Bug #35016
openNot-installable errata can appear as installable
Description
This community post uncovered this issue: https://community.theforeman.org/t/installable-errata-suddenly-shows-up-in-hosts-content-view-but-not-installable-via-content-view/28787/13
Basically, Katello will exclude an erratum from a CVV repo if the erratum is incomplete. That exclusion will not occur if the Library source repo doesn't hold the missing RPMs. That is expected. However, this becomes an issue in the case of Rocky Linux with filters (and maybe even RHEL 8, but I couldn't find an example). RLSA-2021:3666 in Rocky Linux 8 exists in both AppStream and BaseOS. However, the c-ares RPMs don't exist in AppStream, only BaseOS. So when the CV copy code gets to copying content for AppStream, even if c-ares is excluded, the erratum will be included. This isn't necessarily an issue, however, it means that the erratum will show up as installable if it is also applicable. That's the bug. Granted, this scenario might be caused by Rocky Linux doing weird things with its errata, but we can't always assume errata will be treated perfectly.
This is reproducible with the Zoo repo with the following steps:
1) Sync Zoo (https://jlsherrill.fedorapeople.org/fake-repos/needed-errata/)
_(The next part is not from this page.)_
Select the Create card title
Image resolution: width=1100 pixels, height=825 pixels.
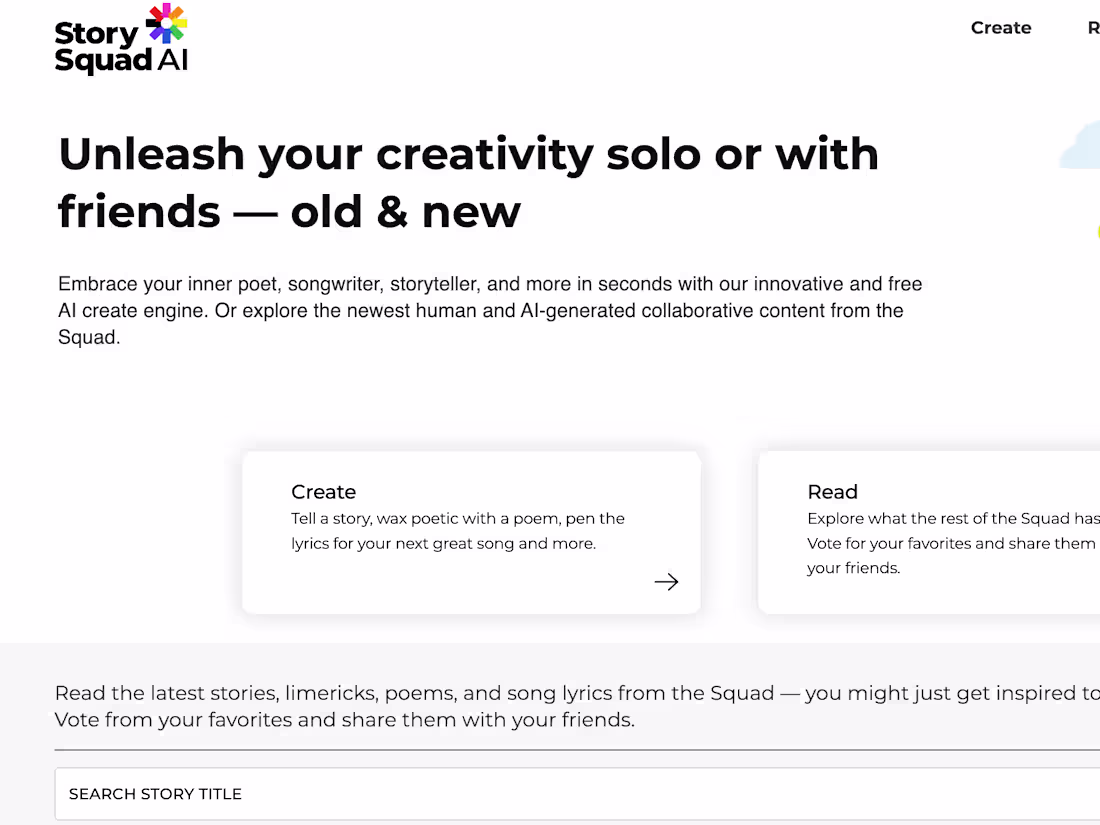[323, 492]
2) Register a content host and install walrus-0.71
3) Delete all walrus packages from the repo
4) Create a content view with Zoo and publish
5) Switch the content host to use your new Zoo content view
6) See that the RHEA-2012:0055 is marked as installable, but you cannot install it.
So, I think the best way to fix the bug will be to update the installable errata query to cover the Zoo case here. We could consider filtering out these errata from the CVs instead, but that's more bug-prone and we need to be more careful about filtering out errata. Missing errata could mean missing security patches.
Updated by Ian Ballou over 2 years ago
I put this on 4.5.0. I know it probably won't make it, so let's put it on 4.5.1 when 4.5.0 is out.
Updated by Samir Jha over 2 years ago
- Target version changed from Katello 4.5.0 to Katello 4.5.1
- Triaged changed from No to Yes
Updated by Ian Ballou about 2 years ago
- Target version changed from Katello 4.5.1 to Katello 4.6.1
Updated by Ian Ballou about 2 years ago
- Target version changed from Katello 4.6.1 to Katello 4.8.0
This issue is much more complicated than I expected due to how we copy repositories round-robin when dependency solving isn't involved. The real fix for this issue would be to refactor content view copying to use the "multi-copy" actions that get used during dependency solving. Only then will we have the proper multi-repo knowledge to solve this issue.
For now, if anyone hits this rare problem when filtering packages out of content views in AppStream + BaseOS repos (CentOS, Alma, Rocky, etc.), you can workaround it by excluding the errata in question.
I'm changing the target to Katello 4.8 for now. I don't think we should backlog it, but I'm guessing the fix won't be safe to backport.
Updated by Ian Ballou almost 2 years ago
- Target version changed from Katello 4.8.0 to Katello 4.9.0
- Difficulty changed from medium to hard
Updated by Lucy Fu over 1 year ago
- Target version changed from Katello 4.9.0 to Katello 4.10.0
Updated by Chris Roberts about 1 year ago
- Target version changed from Katello 4.10.0 to Katello 4.11.0
Updated by Ian Ballou 11 months ago
- Target version deleted (
Katello 4.11.0)
Backlogging this since we haven't had time to it in a couple years.